Wirtschaft fordert weitere Maßnahmen zur Entlastung

Die Wachstumsaussichten für die deutsche Wirtschaft trüben sich weiter ein, kurzfristig, aber vor allem auch mittelfristig. Das zeigen die Daten, die der Sachverständigenrat zur Begutachtung der gesamtwirtschaftlichen Entwicklung am Mittwoch der Bundesregierung präsentierte.

Dabei überraschte nicht, dass die Wirtschaftsweisen für 2023 eine Rezession erwarten. Aber mit ihrer Wachstumsprognose für die deutsche Volkswirtschaft von nur noch 0.7 Prozent für 2024 zeichnen sie ein besonders düsteres Bild, dunkler als der Internationale Währungsfonds (IWF), der immerhin noch 0.9 Prozent erwartet, und deutlich entfernt von jenen 1,3 Prozent, mit denen die Bundesregierung rechnet.

Auch langfristig sieht es den Daten zufolge eher düster aus, denn das Potenzialwachstum des nächsten Jahrzehnts stufen die Sachverständigen ebenfalls herab, auf magere 0,4 Prozent. Dabei wäre mehr Wachstum nötig. Die Wirtschaftsweisen schreiben: "Ein höheres Produktionspotenzial erweitert zum einen die in einer Volkswirtschaft für Konsum- und Investitionstätigkeit verfügbaren Ressourcen. Zum anderen erhöht es die zur Verteilung der Einkommen innerhalb der Bevölkerung vorhandenen Spielräume. So kann die Transformation sozialverträglicher gestaltet werden. Gleichzeitig können Investitionen in den Kapitalstock ermöglicht werden."

Das Gutachten des Sachverständigenrats mahnt Handlungsbedarf an, und die Bundesregierung hat das auch bereits seit Längerem auf dem Schirm. Ihr Wachstumschancengesetz (20/8628) befindet sich im parlamentarischen Verfahren. Ziel der Ampel-Koalition ist es, die Wettbewerbsfähigkeit Deutschlands zu stärken.

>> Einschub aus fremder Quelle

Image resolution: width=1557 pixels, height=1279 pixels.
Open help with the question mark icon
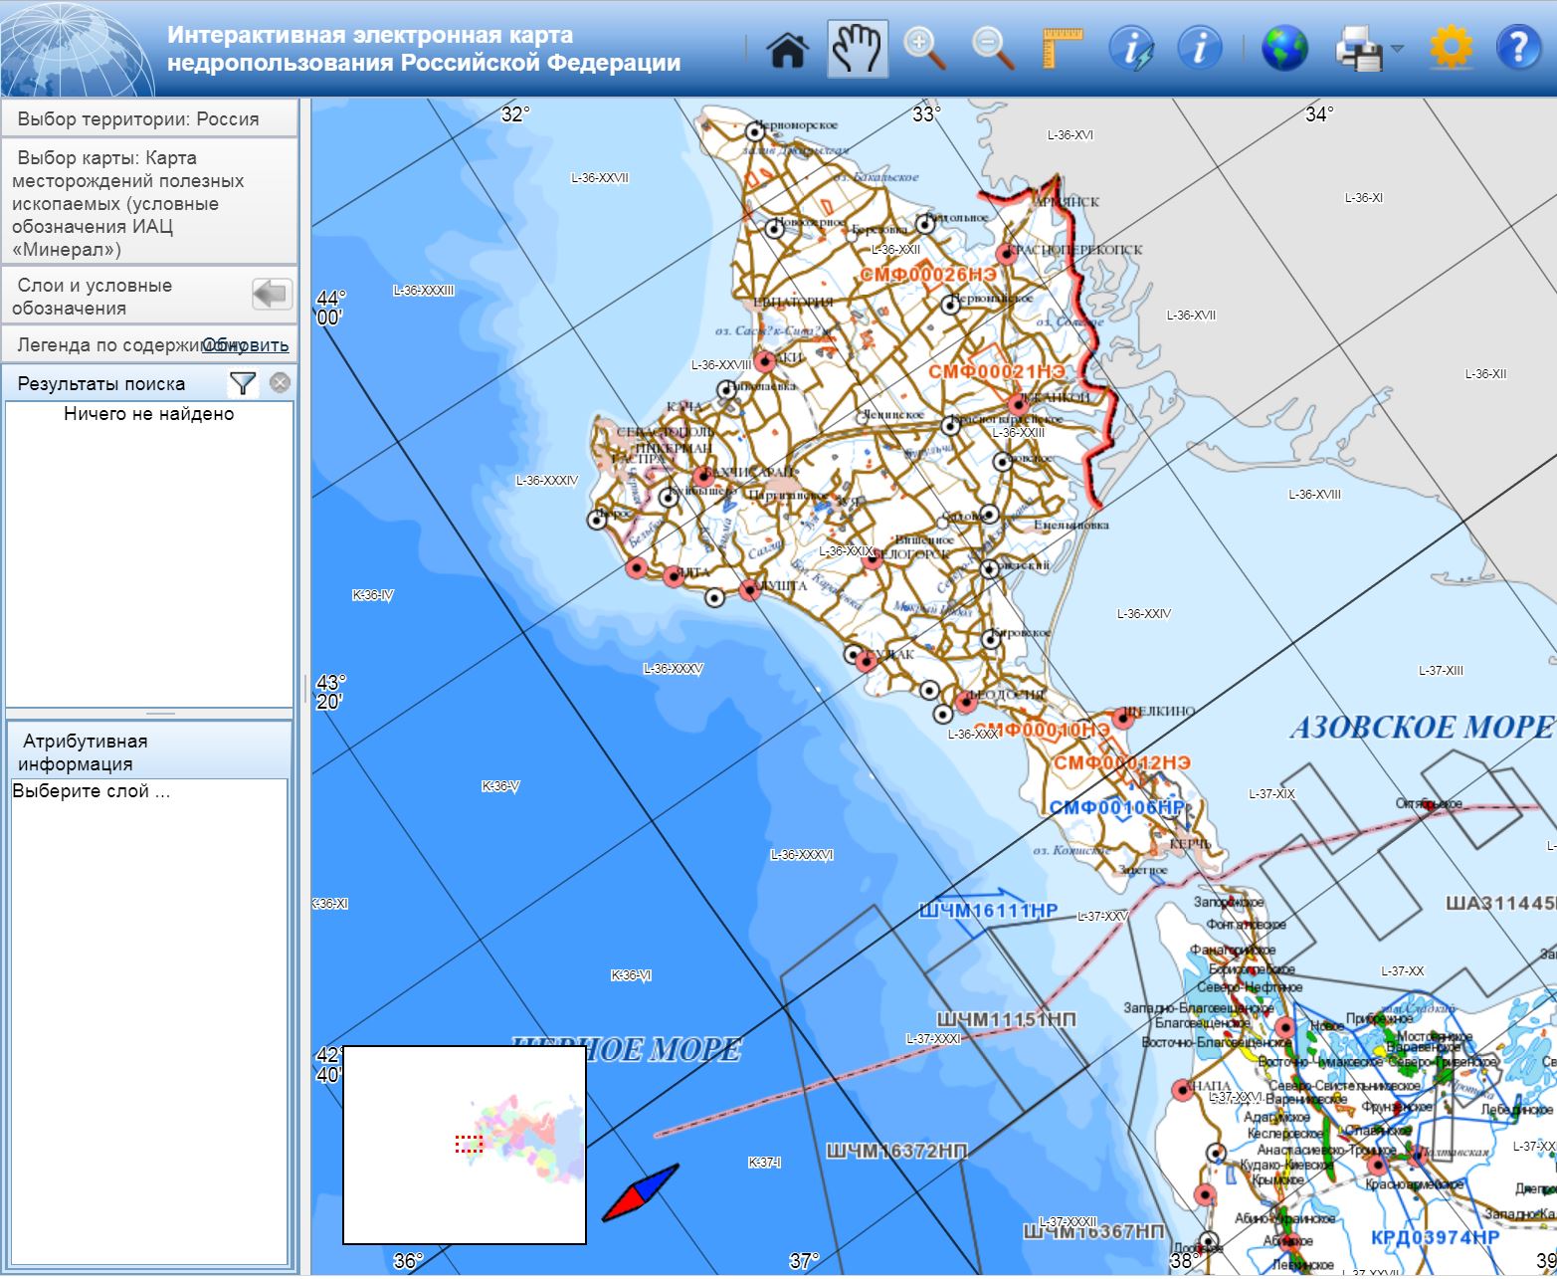(1518, 49)
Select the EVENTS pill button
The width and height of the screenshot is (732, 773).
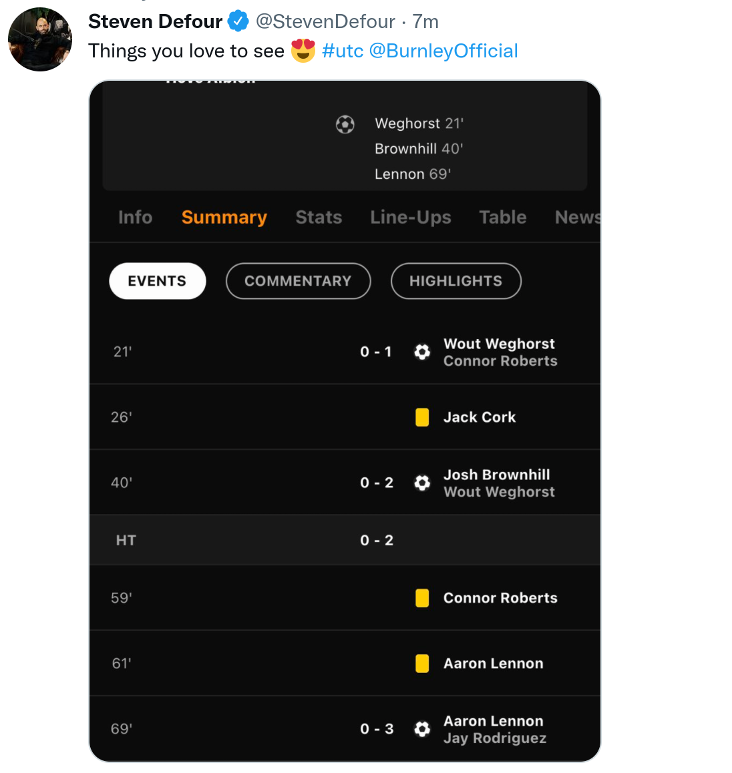coord(158,281)
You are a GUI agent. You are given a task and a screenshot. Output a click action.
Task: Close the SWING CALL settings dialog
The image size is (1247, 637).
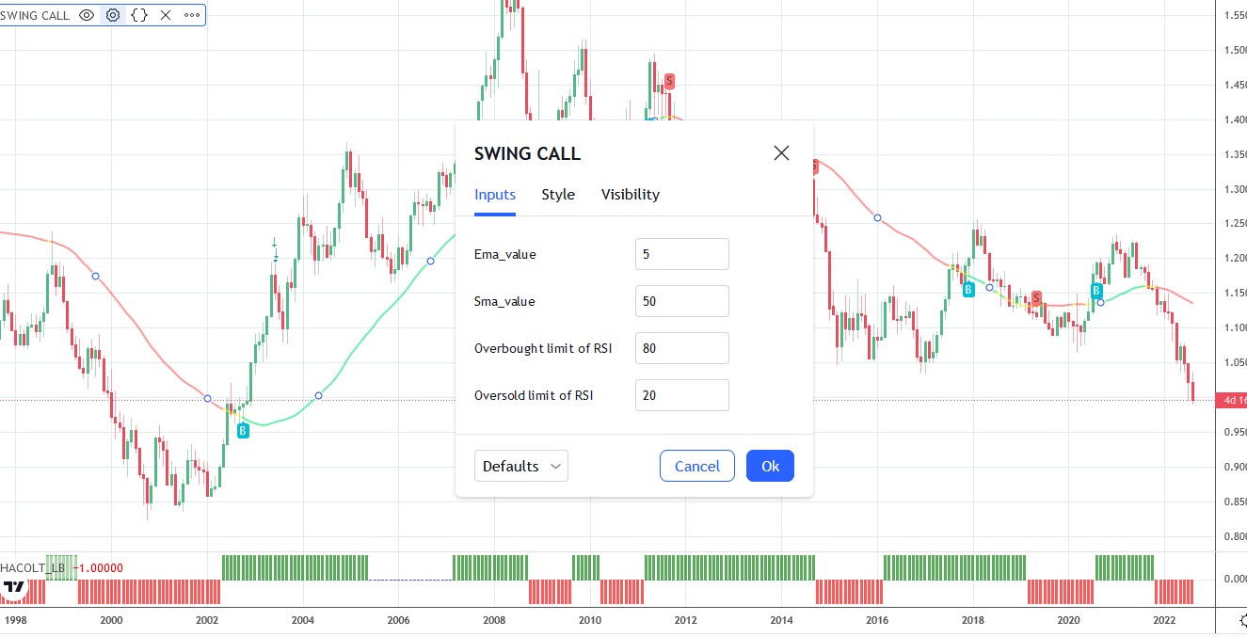click(x=781, y=153)
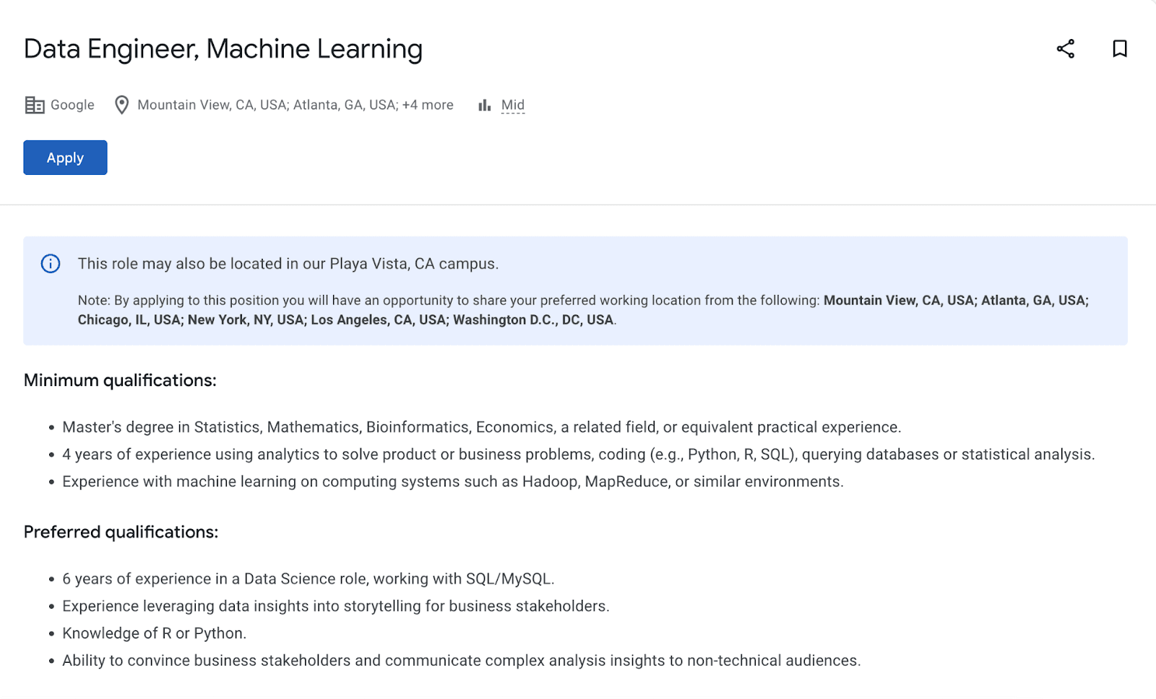Image resolution: width=1156 pixels, height=699 pixels.
Task: Open the "Mid" experience level details
Action: tap(512, 105)
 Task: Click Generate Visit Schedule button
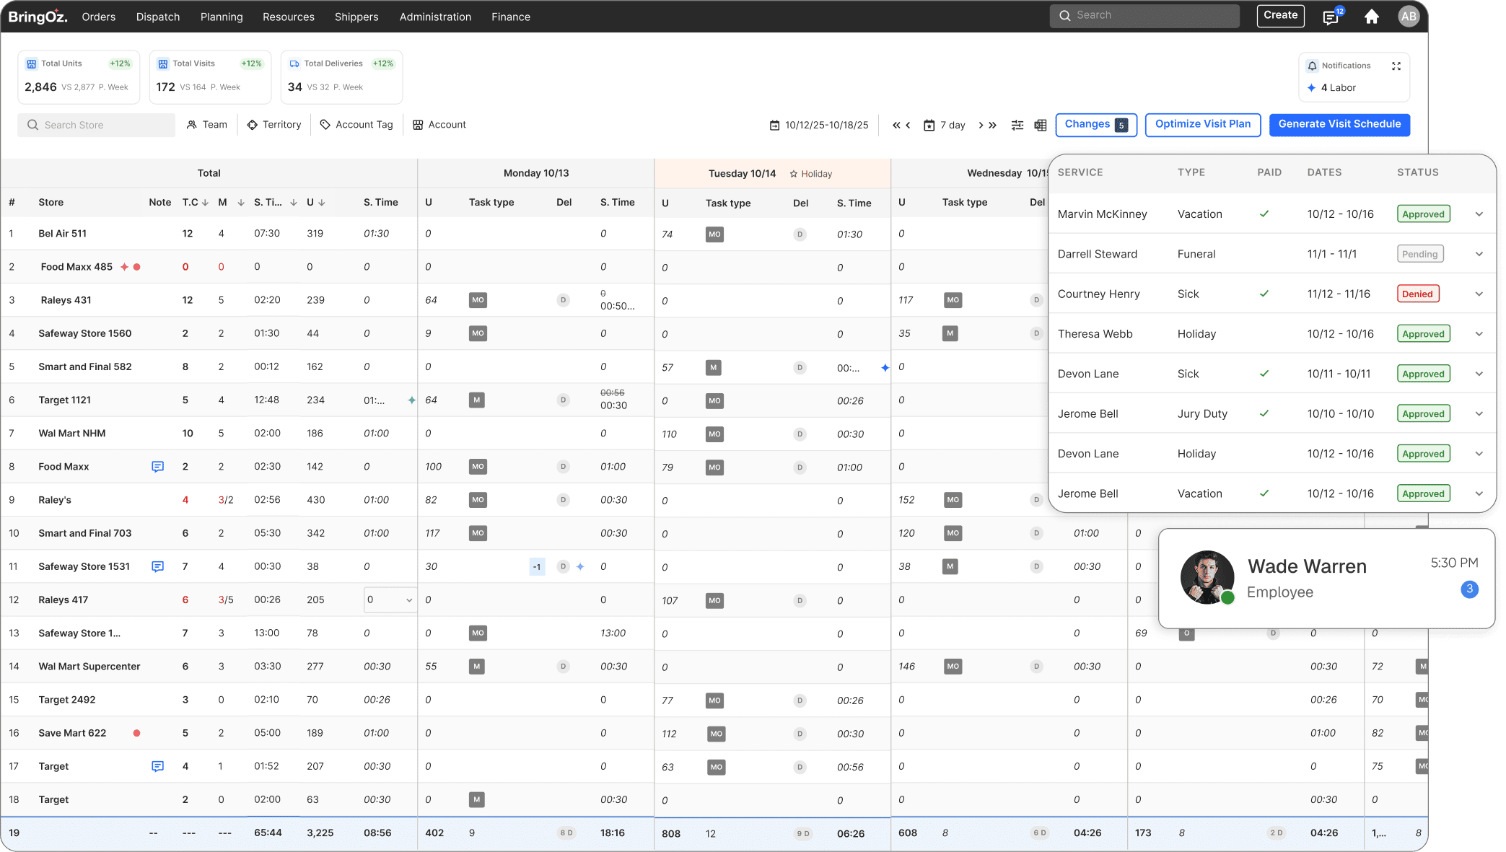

Klimaschutz-Investitionen Als "Herzstück" des sehr umfangreichen und viele Einzelmaßnahmen adressierenden Gesetzentwurfs bezeichnete ein Ampel-Vertreter im Finanzausschuss die geplante Klimaschutz-Investitionsprämie. Wenn Unternehmen klimafreundliche Investitionen tätigen, dann sollen sie dazu künftig einen Zuschuss von 15 Prozent erhalten. Neben der Klimaschutz-Investitionsprämie sieht der Gesetzentwurf eine Reihe von vor allem steuerpolitischen Maßnahmen vor, zu denen der Finanzausschuss am vergangenen Montag zwei umfangreiche öffentliche Anhörungen durchgeführt hat.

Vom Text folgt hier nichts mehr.